#### Exercise instructions:
The reply must reproduce each line below exactly.

#### Information given:
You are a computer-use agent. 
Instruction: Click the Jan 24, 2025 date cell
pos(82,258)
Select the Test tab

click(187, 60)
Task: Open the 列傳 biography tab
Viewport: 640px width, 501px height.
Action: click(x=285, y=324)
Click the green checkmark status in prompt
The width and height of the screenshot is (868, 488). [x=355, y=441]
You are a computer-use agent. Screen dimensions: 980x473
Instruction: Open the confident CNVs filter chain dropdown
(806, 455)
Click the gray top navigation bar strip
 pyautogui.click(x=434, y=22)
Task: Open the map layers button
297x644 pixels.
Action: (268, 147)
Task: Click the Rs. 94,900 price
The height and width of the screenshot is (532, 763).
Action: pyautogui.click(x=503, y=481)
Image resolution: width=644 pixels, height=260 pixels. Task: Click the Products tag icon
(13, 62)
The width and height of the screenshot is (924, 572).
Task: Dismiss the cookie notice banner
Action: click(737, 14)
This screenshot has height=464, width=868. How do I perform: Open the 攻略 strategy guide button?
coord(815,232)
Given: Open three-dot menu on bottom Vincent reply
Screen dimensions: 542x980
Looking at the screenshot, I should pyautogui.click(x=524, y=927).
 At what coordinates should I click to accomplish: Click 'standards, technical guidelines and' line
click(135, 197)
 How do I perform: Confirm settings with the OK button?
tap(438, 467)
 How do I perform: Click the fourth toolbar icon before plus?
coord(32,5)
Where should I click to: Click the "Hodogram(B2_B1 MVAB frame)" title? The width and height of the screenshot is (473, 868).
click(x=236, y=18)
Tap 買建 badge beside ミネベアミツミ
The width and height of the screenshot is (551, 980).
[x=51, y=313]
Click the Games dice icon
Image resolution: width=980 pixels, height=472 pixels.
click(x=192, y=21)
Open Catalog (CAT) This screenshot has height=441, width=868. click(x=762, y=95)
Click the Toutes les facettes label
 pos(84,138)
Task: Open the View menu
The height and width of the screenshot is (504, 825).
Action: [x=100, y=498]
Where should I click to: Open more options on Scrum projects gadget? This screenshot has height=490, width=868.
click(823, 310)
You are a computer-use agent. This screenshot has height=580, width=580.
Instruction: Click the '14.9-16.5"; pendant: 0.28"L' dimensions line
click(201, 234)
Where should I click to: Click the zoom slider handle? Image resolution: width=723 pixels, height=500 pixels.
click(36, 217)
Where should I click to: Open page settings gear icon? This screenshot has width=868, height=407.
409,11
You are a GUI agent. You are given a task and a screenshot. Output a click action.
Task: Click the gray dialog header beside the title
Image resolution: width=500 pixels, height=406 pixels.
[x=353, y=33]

#### Response to the exercise:
You are a computer-use agent. 
Instruction: Click the Jan 24, 2025 date cell
pos(82,258)
Select the Test tab

click(187, 60)
Task: Open the 列傳 biography tab
Viewport: 640px width, 501px height.
Action: click(x=285, y=324)
Click the green checkmark status in prompt
The width and height of the screenshot is (868, 488). [x=355, y=441]
You are a computer-use agent. Screen dimensions: 980x473
Instruction: Open the confident CNVs filter chain dropdown
(806, 455)
Click the gray top navigation bar strip
 pyautogui.click(x=434, y=22)
Task: Open the map layers button
297x644 pixels.
Action: (268, 147)
Task: Click the Rs. 94,900 price
The height and width of the screenshot is (532, 763).
Action: pyautogui.click(x=503, y=481)
Image resolution: width=644 pixels, height=260 pixels. Task: Click the Products tag icon
(13, 62)
The width and height of the screenshot is (924, 572).
Task: Dismiss the cookie notice banner
Action: click(737, 14)
This screenshot has height=464, width=868. How do I perform: Open the 攻略 strategy guide button?
coord(815,232)
Given: Open three-dot menu on bottom Vincent reply
Screen dimensions: 542x980
Looking at the screenshot, I should pyautogui.click(x=524, y=927).
 At what coordinates should I click to accomplish: Click 'standards, technical guidelines and' line
click(135, 197)
 How do I perform: Confirm settings with the OK button?
tap(438, 467)
 How do I perform: Click the fourth toolbar icon before plus?
coord(32,5)
Where should I click to: Click the "Hodogram(B2_B1 MVAB frame)" title? The width and height of the screenshot is (473, 868).
click(x=236, y=18)
Tap 買建 badge beside ミネベアミツミ
The width and height of the screenshot is (551, 980).
[x=51, y=313]
Click the Games dice icon
Image resolution: width=980 pixels, height=472 pixels.
click(x=192, y=21)
Open Catalog (CAT) This screenshot has height=441, width=868. click(x=762, y=95)
Click the Toutes les facettes label
 pos(84,138)
Task: Open the View menu
The height and width of the screenshot is (504, 825).
Action: [x=100, y=498]
Where should I click to: Open more options on Scrum projects gadget? This screenshot has height=490, width=868.
click(823, 310)
You are a computer-use agent. This screenshot has height=580, width=580.
Instruction: Click the '14.9-16.5"; pendant: 0.28"L' dimensions line
click(201, 234)
Where should I click to: Click the zoom slider handle? Image resolution: width=723 pixels, height=500 pixels.
click(36, 217)
Where should I click to: Open page settings gear icon? This screenshot has width=868, height=407.
409,11
You are a GUI agent. You are given a task and a screenshot. Output a click action.
Task: Click the gray dialog header beside the title
Image resolution: width=500 pixels, height=406 pixels.
[x=353, y=33]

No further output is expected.